Buy PETKM. We like PETKM as we think the market has not appreciated yet SOCAR Turkey’s new natural gas supply mechanism, which allows PETKM and STAR refinery to use Azerbaijan gas (up to 1.7bn m3 per year) via Turkey’s pipeline infrastructure at a special tariff for these companies. We think this mechanism would provide significant cost advantage and help both Petkim’s petchem spreads and STAR’s refining margins to outperform peers.
We see European petchem prices rebounding strongly in April as heightened energy and feedstock costs continue to support prices, while a scenario of gas rationing in Europe could make supply dynamics even worse. We expect PETKM to post better margins than the market feared in both Q1 and FY22E, estimating EBITDA of USD400mn in 2022, which is lower than USD684mn in 2021 but still stronger than long-term average of c.USD300mn for the company. As for STAR refinery, we think it would be a major beneficiary of recent spike in diesel and jet fuel cracks, which could lift its EBITDA performance to above >USD2.0bn vs. initial projections of c.USD1.0bn/year. Note that Star has c.70% mid-distillate production yield (low sulfur diesel and jet fuel) and, as we noted, it would be in a better position than other refineries thanks to lower gas costs. Based on this, we now think PETKM’s pending acquisition of 18% stake in Star (for USD720mn) would imply an attractive EV/EBITDA multiple of less than <4.0x (as opposed to previous view in the market that the deal would not be value accretive).

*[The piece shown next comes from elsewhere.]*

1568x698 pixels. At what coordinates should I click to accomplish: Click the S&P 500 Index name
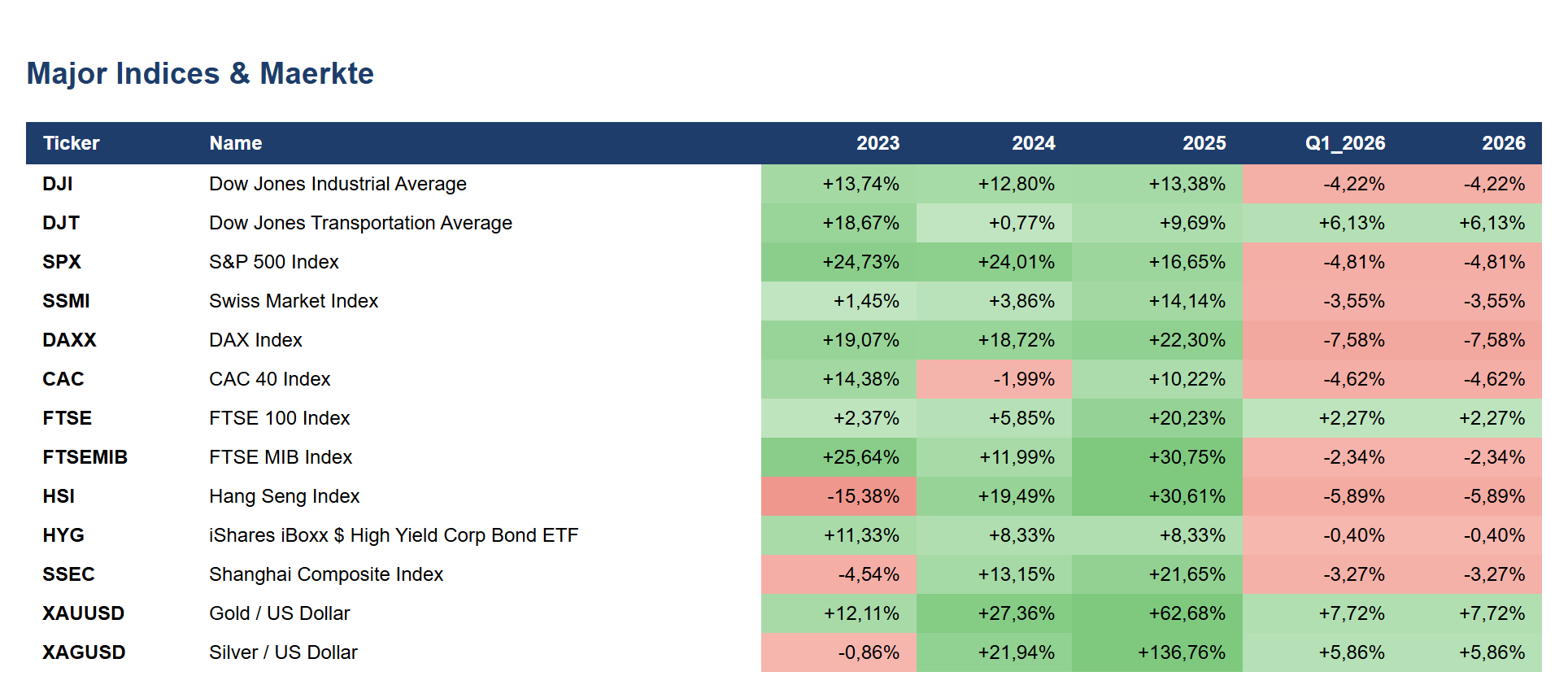[274, 262]
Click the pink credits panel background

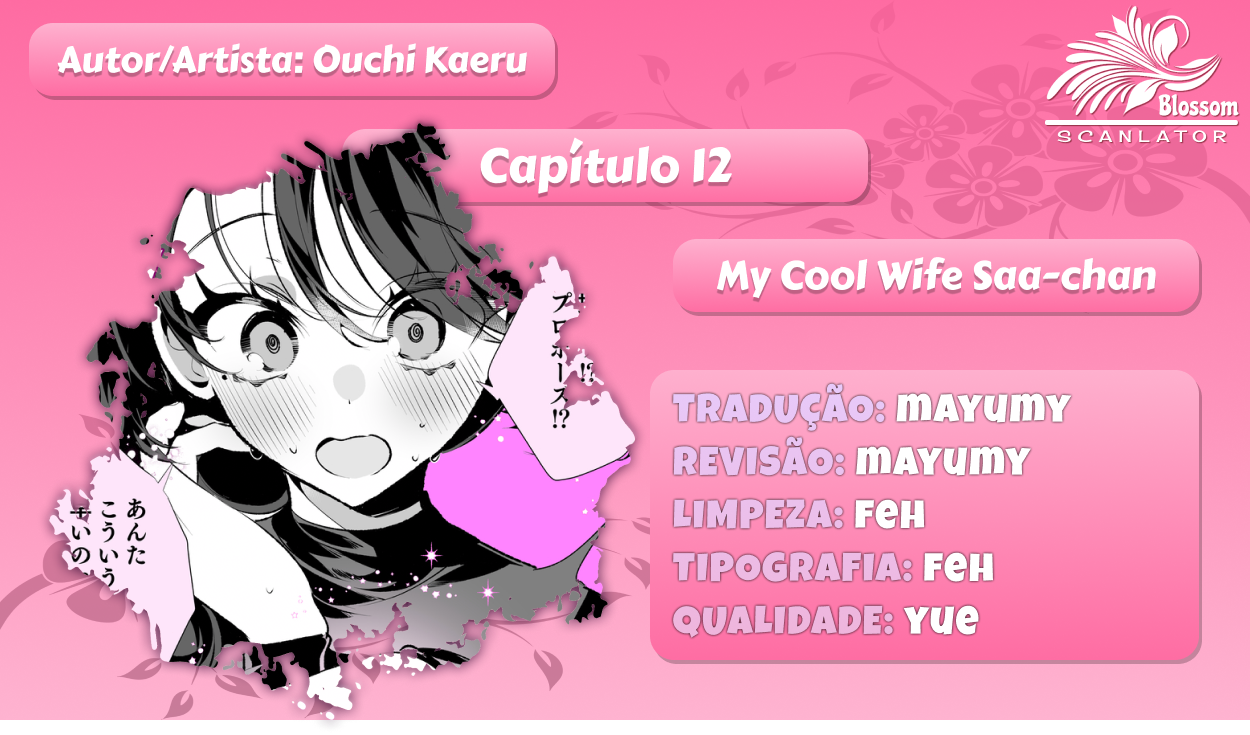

Strong profitability of Star is also likely to help it deleverage faster, bringing forward expected dividends. PETKM currently has a Mcap of USD1.6bn and potential value creation through Star acquisition (expected to be finalized in 2022) could be equal to 25-30% of current Mcap, on our estimates. Even without considering this, we think PETKM is attractively valued at 4.4x EV/EBITDA (adjusting net debt for pre-payments related to purchase of Star stake). Resumption of dividends could be another near-term catalyst as we estimate the company could pay out around TL0.8/share from 2021 earnings, implying 8.5% yield.
TKFEN & MGROS out. We think both stocks offer decent upside (>50%) and their current stock prices already discount almost all risk factors associated with them (poor earnings performance of contracting business in the case of TKFEN and regulatory risks for MGROS). Therefore, we believe long-term value investors should still KEEP these two names, but for the portfolios that focus on RELATIVE performance and beating benchmark index, current underperformances of both TKFEN and MGROS could trigger stop-loss mechanisms, similar to what we apply in our model portfolio as a rule. We hope this move turns out to be regret and long-term value prevails.
Our Model Portfolio outperformed BIST100 by 11.4% year-to-date.